Nationalgeographic.co.id—Membentang di antara pantai Laut Kaspia dan Teluk Persia, Kereta Api Trans-Iran dipuji sebagai salah satu keajaiban teknik terbesar abad ke-20. Jalur ini membentang sepanjang 1.385 km.
Jalur sepanjang 1.385 km ini melintasi empat iklim berbeda, menghubungkan pegunungan menjulang tinggi, ngarai yang dalam, gurun garam, dan hutan tua.
Tercatat dalam daftar Warisan Dunia UNESCO tahun 2021, jalur ini memiliki jaringan 174 jembatan besar, 186 jembatan kecil, dan 224 terowongan. Semua jaringan ini dibangun antara tahun 1927 dan 1938. Suatu prestasi yang melibatkan lebih dari 70.000 pekerja, pemetaan ekstensif, dan foto udara.
Jalur kereta api Trans-Iran menyatukan permadani lanskap yang mencolok. Mulai dari gedung-gedung ibu kota yang menjulang tinggi, makam dan masjid Qom hingga tempat tinggal nomaden di Pegunungan Zagros.
“Ketika duduk di kereta dari Teheran menuju selatan, Anda tiba-tiba berganti musim dalam hitungan jam,” kata Yeganeh Morakabati, seorang peneliti pariwisata dan profesor di Universitas Bournemouth.
Menurutnya, penumpang merasa seolah-olah telah pindah dari satu negara ke negara lain karena budaya dan masyarakatnya sangat berbeda. Semua perubahan pemandangan dan bahkan bahasa membuat jalur kereta api ini sangat fenomenal.
Namun, citra Iran sebagai tujuan wisata multifaset menderita sejak revolusi 1979. Sanksi selama beberapa dekade dan citra negatif tentang Iran sebagai masyarakat anti-Barat semakin memojokkan bangsa, kata Morakabati.
Namun semakin banyak turis berduyun-duyun ke negara itu dan mengalaminya secara langsung, stereotip itu dihilangkan.
Sebelum pandemi COVID-19, perjalanan ke Iran melonjak. Negara ini sedang mempersiapkan masuknya pelancong. Kereta api, salah satu proyek infrastruktur paling kontroversial, adalah jantung dari upaya berkelanjutan negara itu untuk menghidupkan kembali pariwisata.
Pembangunan proyek yang kontroversial
Di Iran, kereta api dirayakan sebagai simbol modernitas dan persatuan, namun pembangunannya penuh kontroversi.

▶ [Informasi yang diberikan]
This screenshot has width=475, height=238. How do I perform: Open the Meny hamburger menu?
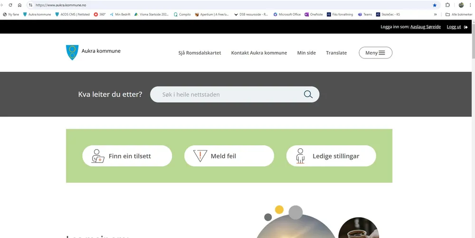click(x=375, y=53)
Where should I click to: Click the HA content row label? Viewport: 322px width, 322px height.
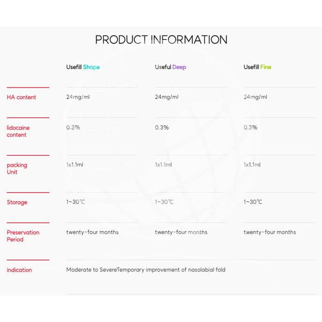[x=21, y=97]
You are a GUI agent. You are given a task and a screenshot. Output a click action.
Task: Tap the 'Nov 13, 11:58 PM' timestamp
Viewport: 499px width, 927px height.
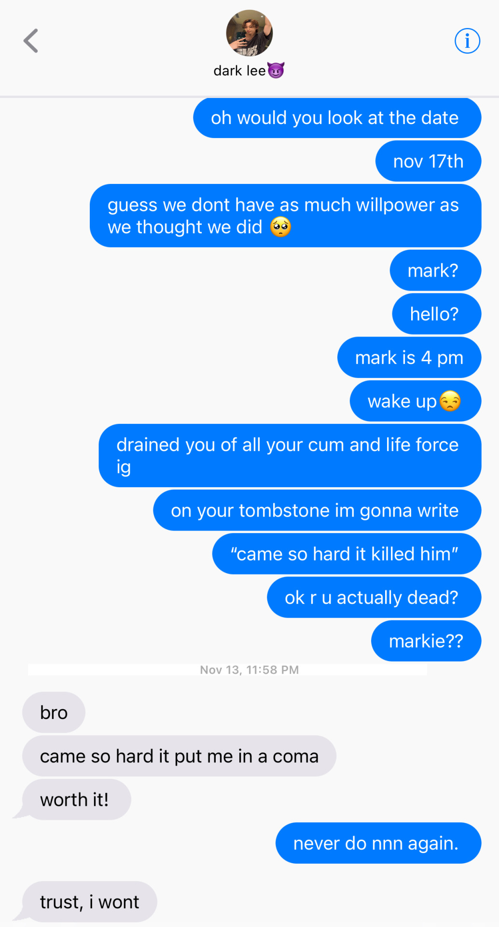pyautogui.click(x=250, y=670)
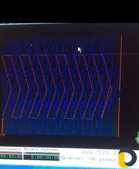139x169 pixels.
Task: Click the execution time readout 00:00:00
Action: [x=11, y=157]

▶ [Perintah 1]
Tulis ulang bagian teks tentang Kereta Api Trans-Iran mulai dari "Namun, citra Iran" sampai "stereotip itu dihilangkan.", dengan mengganti "turis" menjadi "wisatawan".
▶ [Perintah 2]
Lanjutkan teks tentang Kereta Api Trans-Iran mulai dari kalimat terakhirnya.
Item-item tersebut tidak diperlukan.

▶ [Jawaban tertulis 1]
Namun, citra Iran sebagai tujuan wisata multifaset menderita sejak revolusi 1979. Sanksi selama beberapa dekade dan citra negatif tentang Iran sebagai masyarakat anti-Barat semakin memojokkan bangsa, kata Morakabati.
Namun semakin banyak wisatawan berduyun-duyun ke negara itu dan mengalaminya secara langsung, stereotip itu dihilangkan.

▶ [Jawaban tertulis 2]
Kekaisaran Ottoman, India Britania, dan Mesir yang semuanya memiliki jaringan kereta api pada paruh kedua abad ke-19, kata Mikiya Koyagi, asisten profesor di University of Texas Austin. Pembangunan jalur kereta api di Iran terbilang terlambat, jika dibandingkan dengan negara-negara tetangganya.
Sebabnya, saat kereta api global menjamur hingga Perang Dunia I, Iran terjebak di antara dua kekuatan kekaisaran. Kekaisaran Rusia dan Kerajaan Inggris bersaing untuk mendapatkan pengaruh militer dan komersial di kawasan itu.
“Setiap kali ada proyek yang diusulkan Rusia untuk membangun rel kereta api di Iran, ada oposisi Inggris. Dan ketika ada rencana Inggris, ada oposisi Rusia,” kata Koyagi.
Namun semua itu mengalami perubahan pada tahun 1925. Saat itu Kekaisaran Qajar Iran runtuh. Negara bagian Pahlavi yang baru ingin membangun infrastruktur negara dan memperluas perdagangan tanpa bergantung pada kekuatan asing.
Mereka mendanai seluruh jalur kereta api di dalam negeri dengan mengenakan pajak yang tinggi atas gula dan teh dan mengambil pinjaman bank domestik.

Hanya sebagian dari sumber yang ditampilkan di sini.